Plans to legalise babies being born with three genetic parents in the UK have come a step closer after health officials said they would press ahead with creating new regulations to allow the move.
A consultation was launched about the initiative, which would see the controversial IVF technique used to prevent devastating inherited diseases, earlier this year.
In its response, the Department of Health said that plans to legalise use of these techniques to prevent mothers passing on serious mitochondrial diseases to their children are to progress.
Fertility rules were changed by the Government in February which paved the way for Britain becoming the first country in the world to allow mitochondrial replacement (MR) therapy.

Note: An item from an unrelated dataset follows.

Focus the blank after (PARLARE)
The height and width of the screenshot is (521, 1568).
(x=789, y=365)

Ministers then launched a consultation on the move and have now issued their response.
A Department of Health spokeswoman said that following some additional work which will take place over the summer regulations will be drawn up to be set before Parliament.

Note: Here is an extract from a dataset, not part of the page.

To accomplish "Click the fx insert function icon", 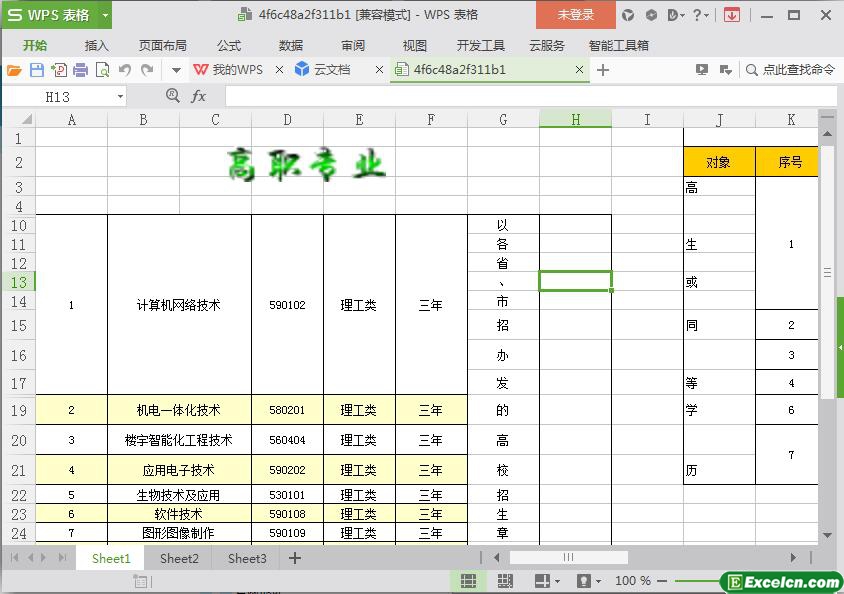I will [x=198, y=96].
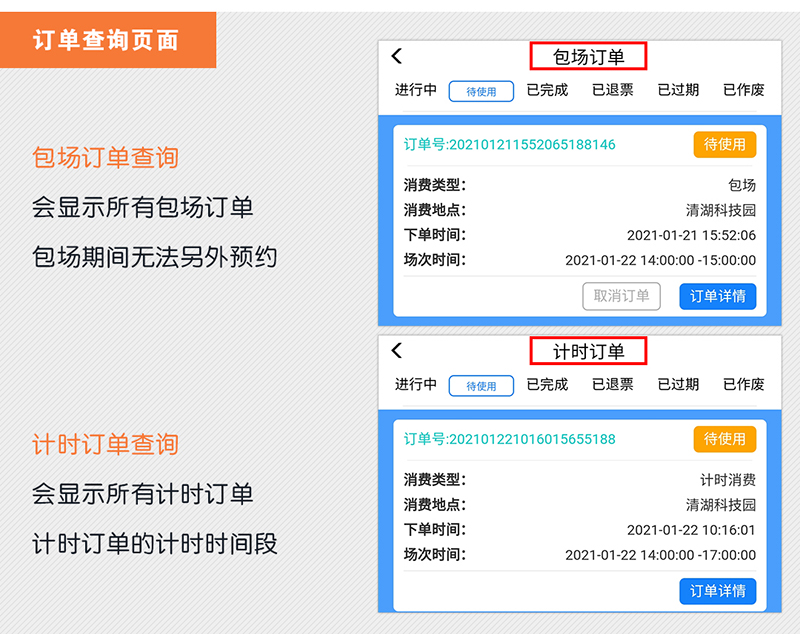Screen dimensions: 800x634
Task: Click order number 20210121552065188146
Action: (x=510, y=145)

A final decision to allow the treatments will need the approval of both Houses of Parliament but could come as early as next year.

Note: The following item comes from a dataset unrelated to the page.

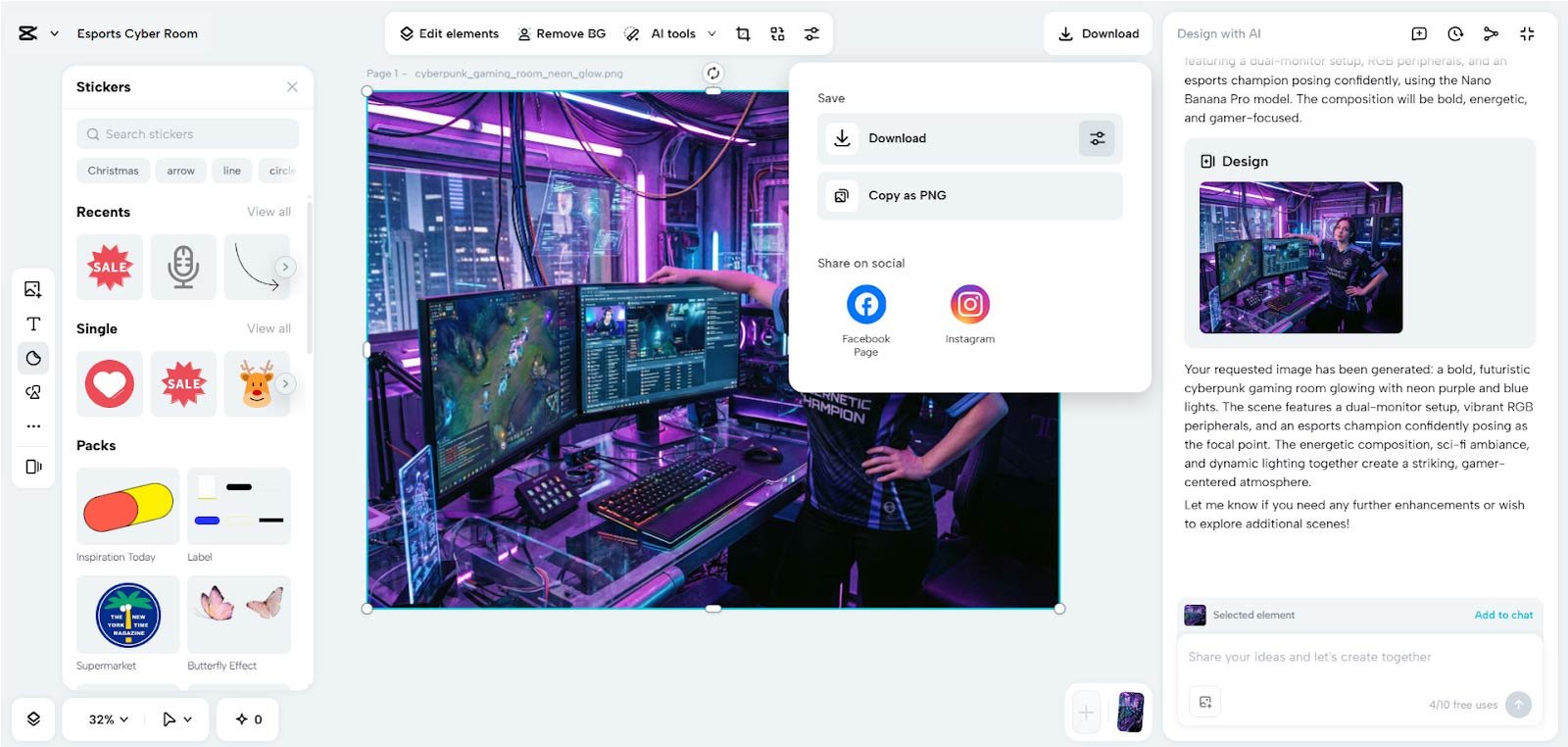
Task: Click Add to chat link
Action: pos(1503,615)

Mitochondria are tiny powerhouses in cells that generate energy and have a small amount of their own DNA, separate from the bulk of the human genetic code.
Defects in mitochondrial DNA (mtDNA) are responsible for a host of inherited diseases, including conditions leading to muscle wasting, heart problems, loss of vision, organ failure and epilepsy.
MR treatment, which employs two different IVF techniques, aims to prevent these diseases by giving babies healthy mtDNA from donor eggs.
The baby is born with normal "nuclear" DNA passed down by its parents - containing most inherited traits such as eye and hair colour and height - plus a tiny amount of mtDNA donated by a second donor "mother".
In effect the baby has three genetic parents, though the donated mtDNA contains less than 1% of its genes.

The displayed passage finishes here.